Solid Corporation is proud to present to you the first of their many headliners for Fusion Dreams,
Legendary and "King of the Funky Breaks"
DJ ICEY
(Zone Records, Florida)
Born and raised in Florida, DJ Icey has been mesmerized by electronic music ever since hearing the synthesizer breakdown on The Edgar Winter Group’s "Frankenstein". "My mom had that album and I would play that middle part over and over wondering how they made that sound,” Icey recounts. “I was little and thought it was so cool".
Rising to worldwide prominence out of the fertile Orlando electronic music scene which has spawned the likes of Kimball Collins, Jimmy Van M, Chris Fortier, and Baby Anne, Icey cut his teeth at the legendary EDGE nightclub in the mid-90s, and even persuaded The Chemical Brothers to play their first show Stateside there. When The Edge closed in 1996, DJ Icey hit the road… and has stayed on it since.

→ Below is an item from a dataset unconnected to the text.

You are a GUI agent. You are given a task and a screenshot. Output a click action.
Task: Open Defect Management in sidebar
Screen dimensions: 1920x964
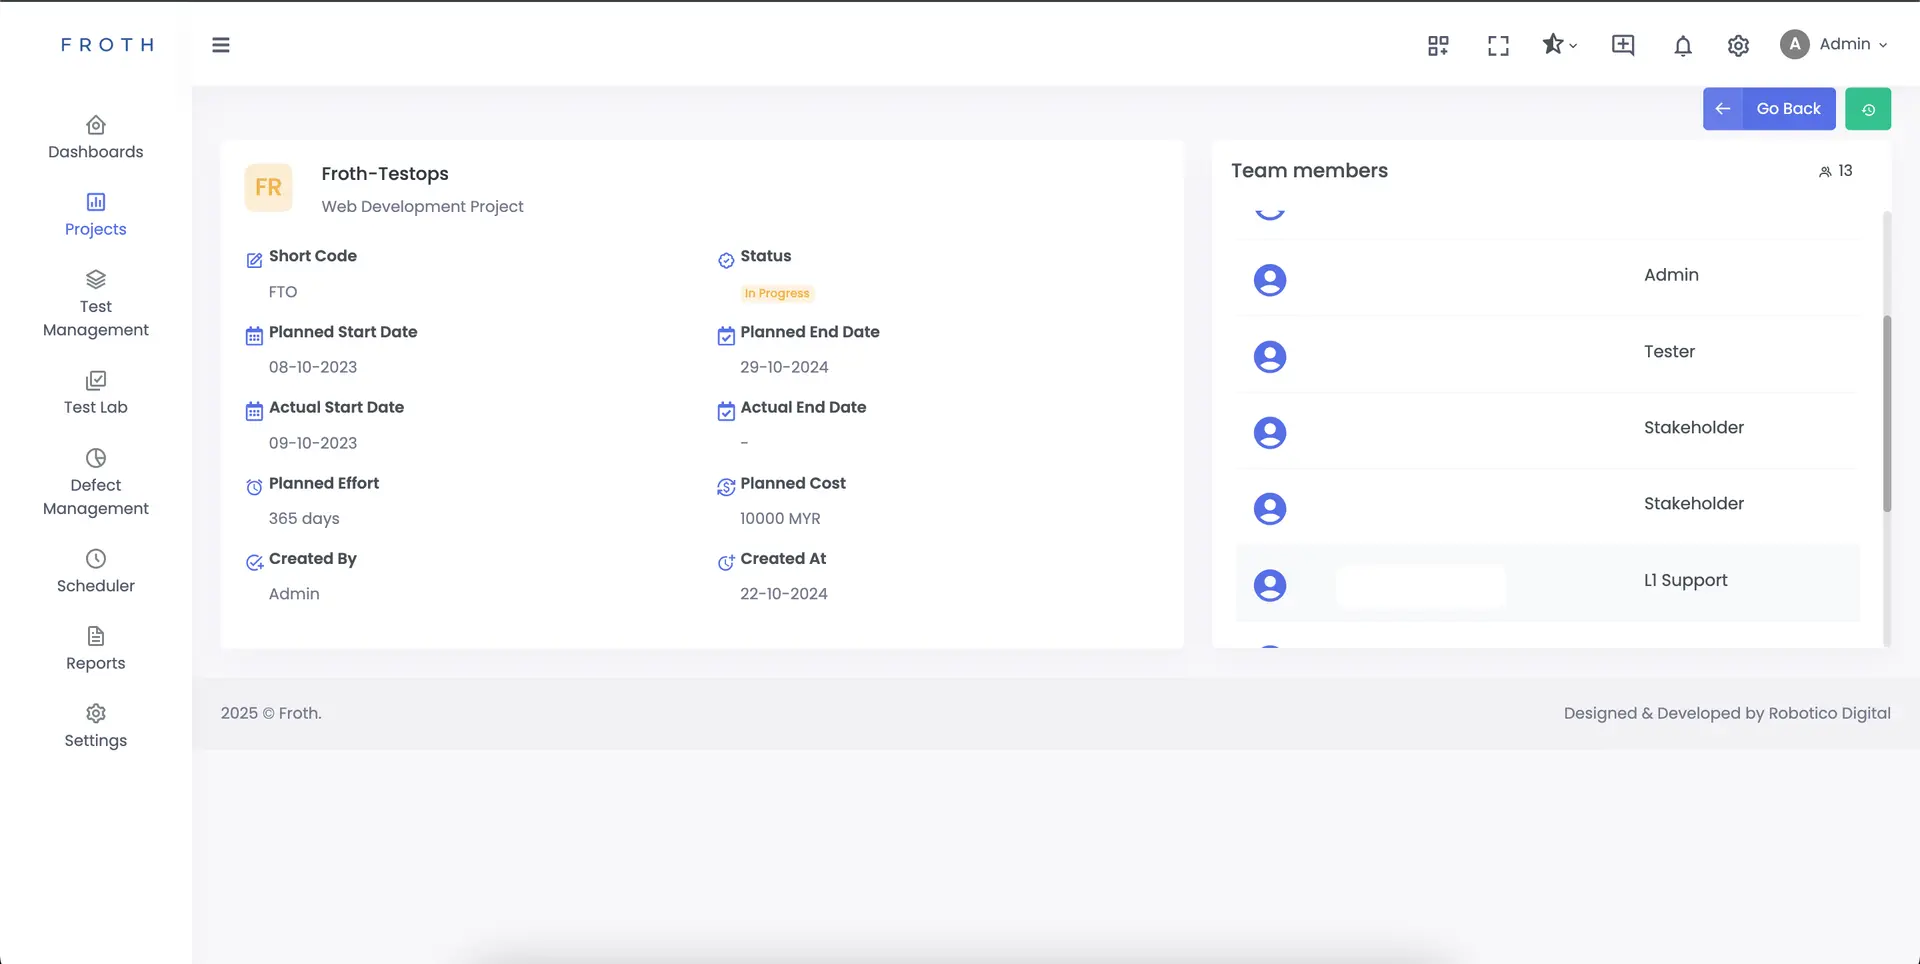coord(96,483)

Discovered by BBC Radio 1 DJ and longtime A&R kingpin Pete Tong, Icey became the first American producer to sign to his ffrr label in 1997 as an artist, and then the first American DJ to be selected to record a prestigious "Essential Mix". With over 200 12” singles under his production belt, the “King of Breaks” has SoundScanned over 300,000 units in North America alone. Playing 125+ gigs per year, Icey is a touring maniac. But that doesn’t keep him out of the studio during the week working on new tracks, constantly trying to push the envelope to make his fans sweat on the dancefloor. The new material is then cut on dub plates and tested out on weekend gigs: “There is nothing better than finishing a tune and seeing the reaction from a crowded dancefloor right after finishing it," he beams.
2003 sees DJ Icey releasing Different Day, a new album of all original material. Different Day, Icey’s second full-length artist album to date, embraces futuristic breakbeat interwoven with house sensibilities, while keeping the energy level peaking throughout. From the haunting mid-tempo title track to the funky sounds of “A Little Louder,” the aggressive “Freaks in the House,” and the beautiful vocal tracks “Searching” and “Dreams,” Icey continues to reinvent the very sound that he helped bring to the masses back in 1994. Having remixed the likes of Deelite, Groove Armada, Faith No More, and Paul Van Dyk, Icey still prefers to have friends “who can sing their asses off” do his vocal tracks, rather than famous vocalists.
Says Icey, “I wanted to make a record that would bump in the clubs, but still be vibey for listening to at home or in the car.”